Attendu, selon ce texte, que le contrat est régi par la loi choisie par les parties et que ce choix par lequel elles peuvent désigner la loi applicable à la totalité ou à une partie seulement de leur contrat, doit être exprès ou résulter de façon certaine des dispositions du contrat ou des circonstances de la cause ; (...)

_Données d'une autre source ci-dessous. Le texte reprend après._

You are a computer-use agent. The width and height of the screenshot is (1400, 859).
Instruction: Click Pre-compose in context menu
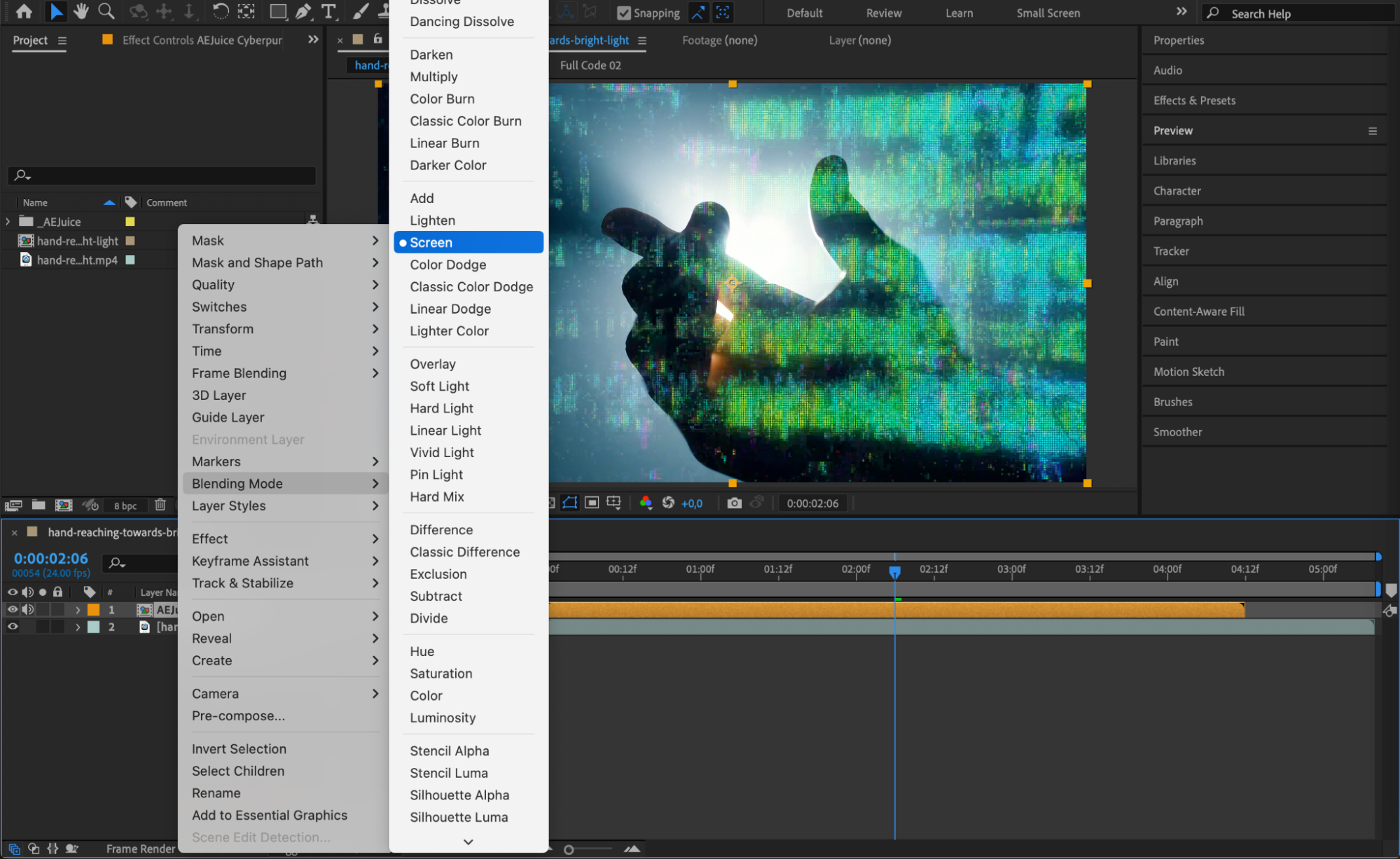238,715
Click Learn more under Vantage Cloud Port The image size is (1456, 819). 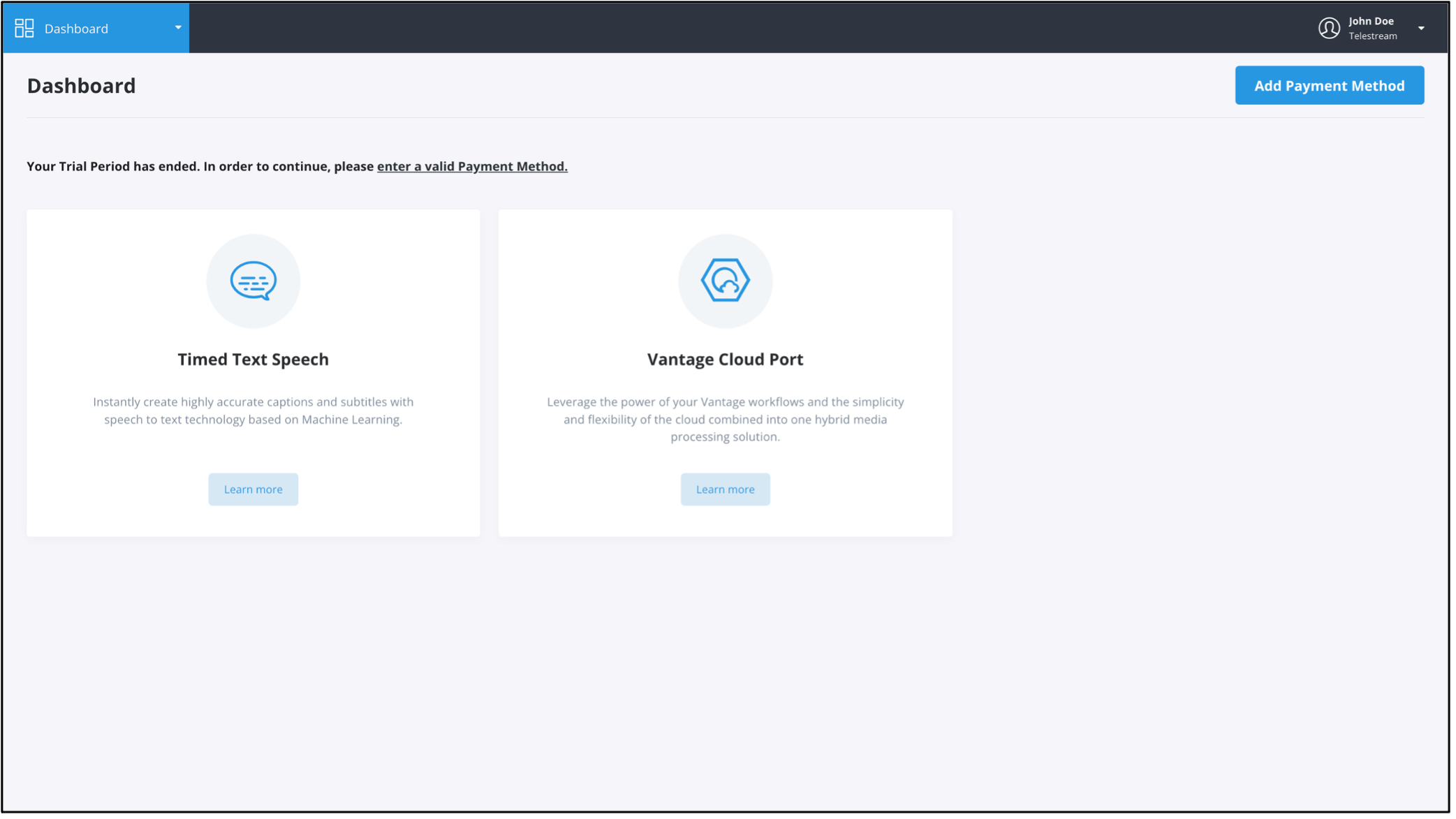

Attendu que pour décider que les contre-garanties émises par [le contre-garant] au profit [du garant] n'étaient plus opposables [au donneur d'ordre] depuis les dates limites qui y étaient stipulées et pour condamner, en conséquence, [le contre-garant] à rembourser les commissions prélevées depuis ces dates, l'arrêt attaqué relève que le litige ne visait pas l'exécution proprement dite de la contre-garantie mais l'appréciation de la validité de la clause qui y mettait un terme et que les dates de limite de validité visées à ces contre-garanties avaient reçu l'agrément [du garant], [du bénéficiaire] et constituaient donc l'accord contractuel entre les parties ;

Attendu qu'en statuant ainsi, alors que les contre-garanties émises par [le contre-garant] en faveur [du garant] prévoyaient que tout litige né de leur exécution serait soumis à la loi algérienne, la cour d'appel a violé le texte susvisé ; (...)".